Sección del documento:
# # #
El primero es mi hechura y me es útil. El segundo es mi sombra y me hace daño.

No entiendo. Y eso también es aterrador. Hay que ver que tampoco entiendo la teoría de las cuerdas, y eso no sólo no es aterrador sino que es todo lo contrario: es atractivo y estimulante. Es que la teoría de las cuerdas me entra directamente al alma, si es que usted me comprende, si cree en el alma y sabe lo que es el alma; y el tipo siniestro al que veo en televisión y por suerte no sentado a mi mesa parece pertenecer a un destino ineluctable, desasido de todo menos de sus negros propósitos de los que indudablemente no puede liberarse. Tal vez sea un esclavo de esa corriente, pero no lo compadezco: le temo a su pétrea determinación y me pregunto cómo hizo para llegar a ser como es, cómo se decidió por la traición, por el engaño, por la soberbia, por la ambición sin límites, por el ansia de dinero y de poder. Cómo fue que se rindió a la atracción de la siniestra cosa y dejó de mirar a su alrededor, de ver realmente a su semejante, de oír las voces tan hermanas llamándolo; cómo, en qué momento, se cubrió con el manto de la egolatría y empezó a subir. Y allá quedó, muy alto, muy lejos, muy inalcanzable, muy incomprensible.
# # #
Material proporcionado:

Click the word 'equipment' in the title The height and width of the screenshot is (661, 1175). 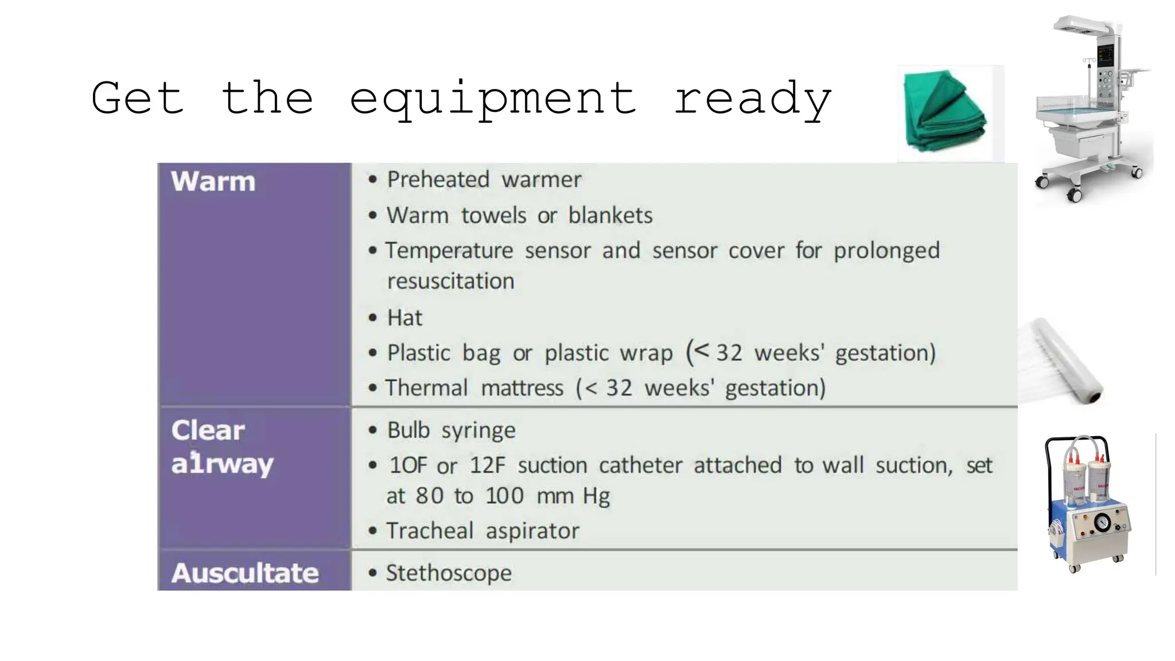[492, 99]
# # #
Tus instrucciones: Enumera todas las cosas por las que, según el fragmento, se decidió el tipo siniestro que aparece en televisión.

Respuesta completa:
- la traición
- el engaño
- la soberbia
- la ambición sin límites
- el ansia de dinero y de poder